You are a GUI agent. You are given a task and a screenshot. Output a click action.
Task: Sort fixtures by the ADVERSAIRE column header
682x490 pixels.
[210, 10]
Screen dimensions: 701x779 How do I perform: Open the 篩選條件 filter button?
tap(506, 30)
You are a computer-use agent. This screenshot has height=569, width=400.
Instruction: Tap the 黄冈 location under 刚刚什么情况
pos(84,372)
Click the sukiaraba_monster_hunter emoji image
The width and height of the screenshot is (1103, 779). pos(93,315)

-*-*-

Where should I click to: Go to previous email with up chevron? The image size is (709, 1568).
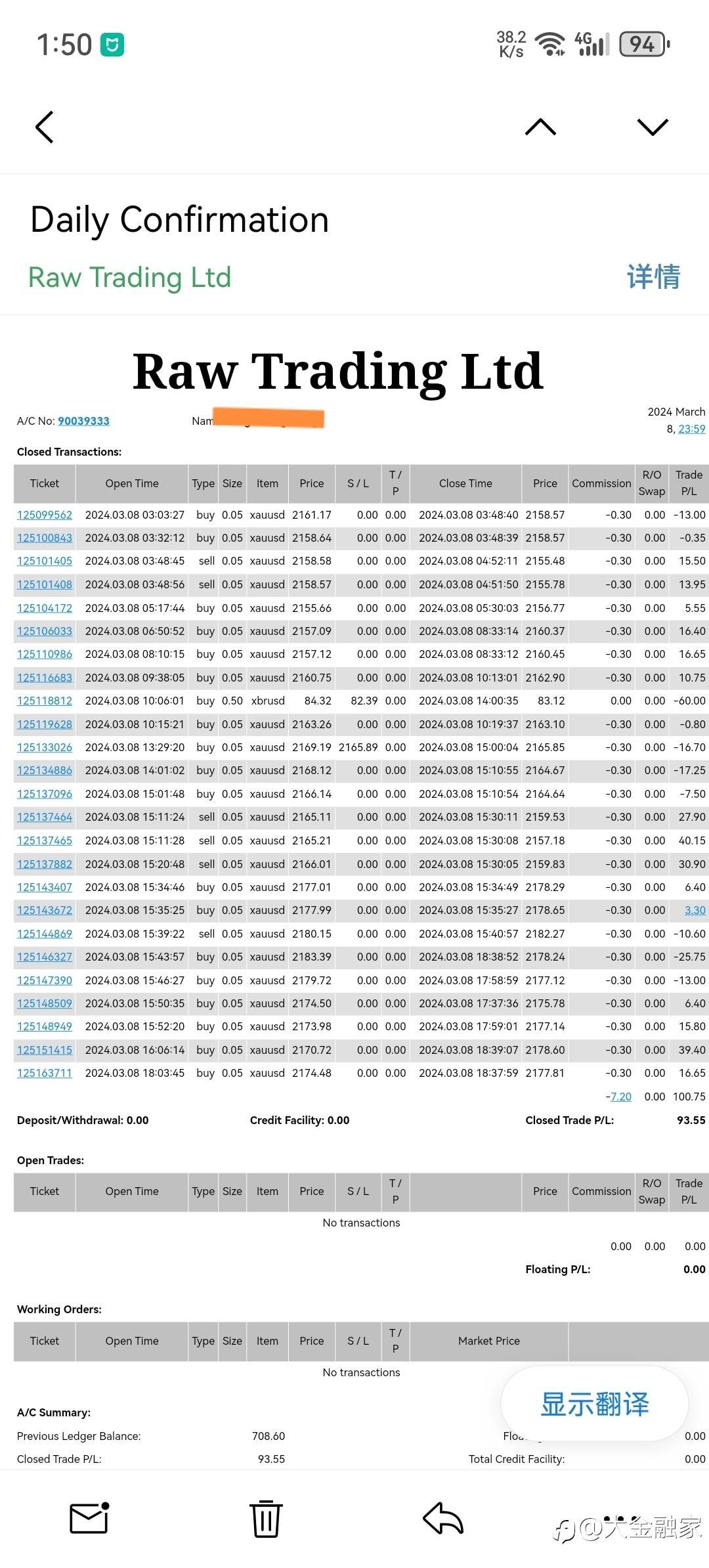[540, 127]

-*-*-

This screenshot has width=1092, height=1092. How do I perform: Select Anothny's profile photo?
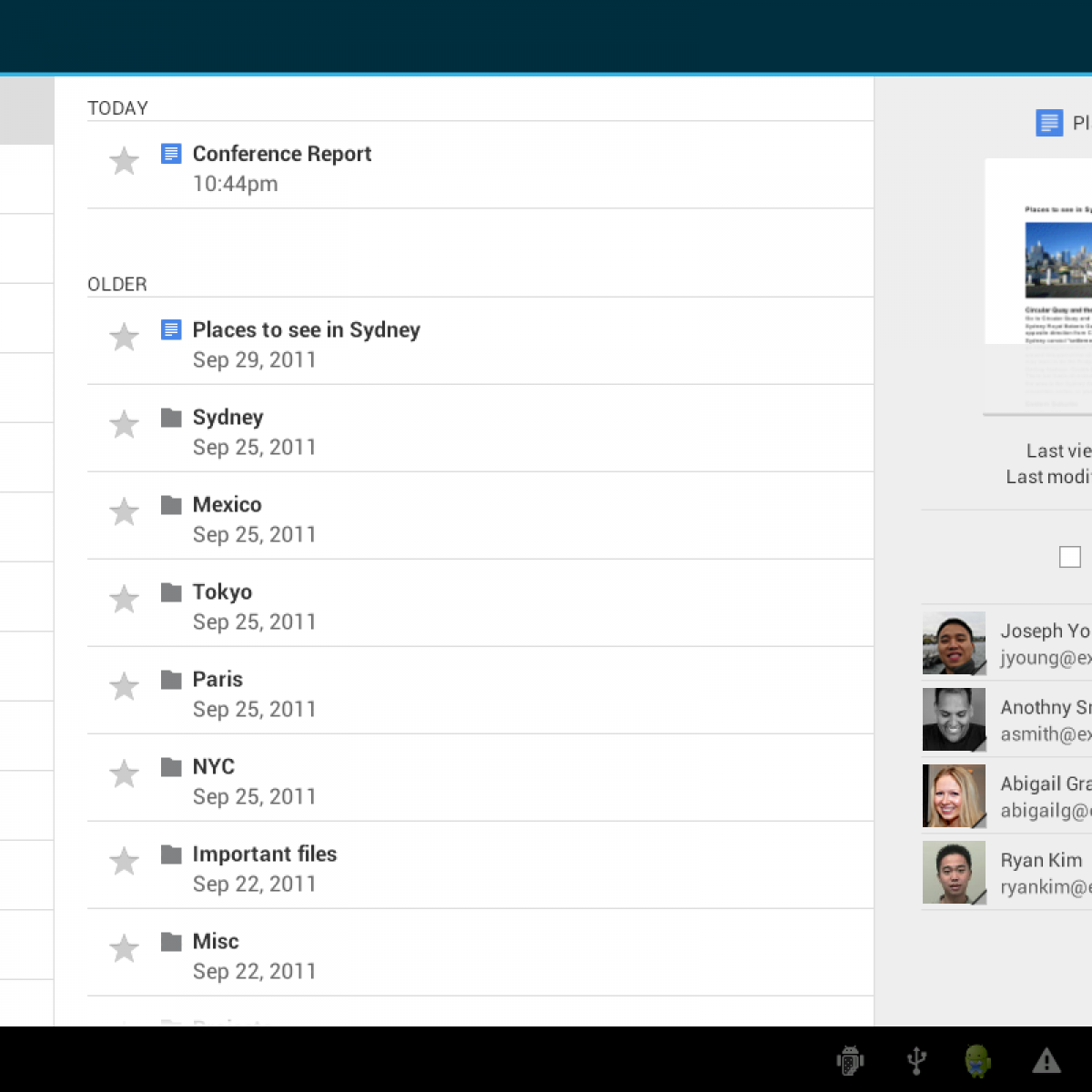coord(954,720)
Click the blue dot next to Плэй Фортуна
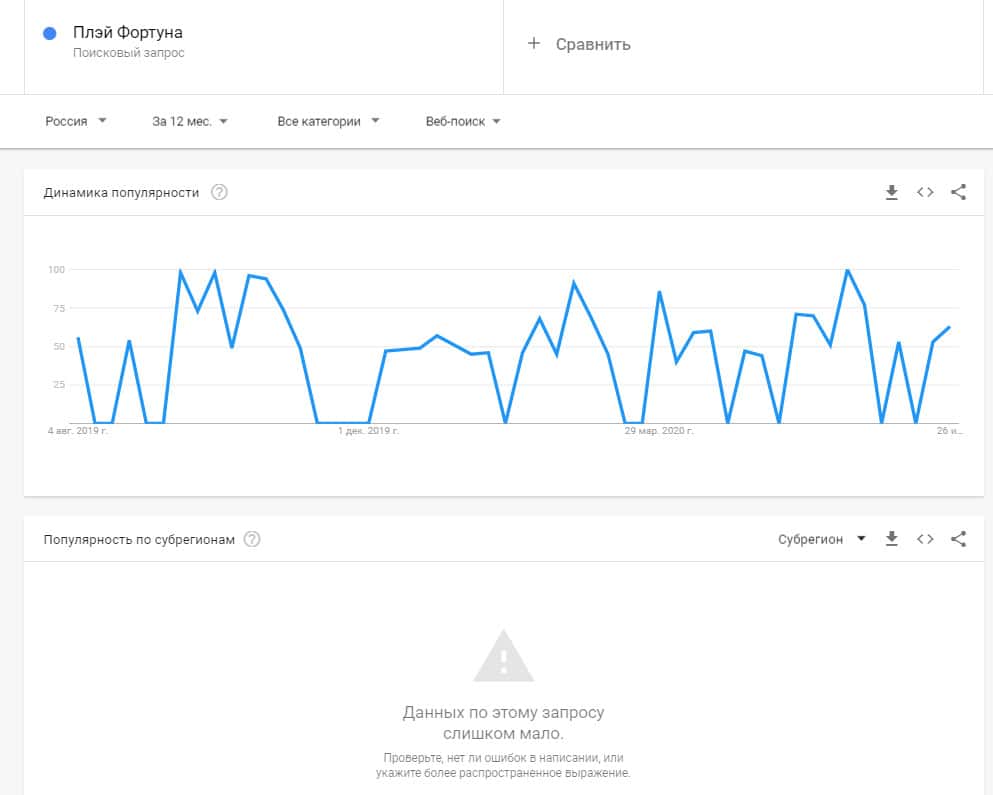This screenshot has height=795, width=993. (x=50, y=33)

-*-*-

## How to complete this task
Find the word "agent" in the entries. Copy each line that holds it.

## Solution to this problem
You are a GUI agent. You are given a task and a screenshot. Output a click action.
You are a computer-use agent. This screenshot has height=569, width=400.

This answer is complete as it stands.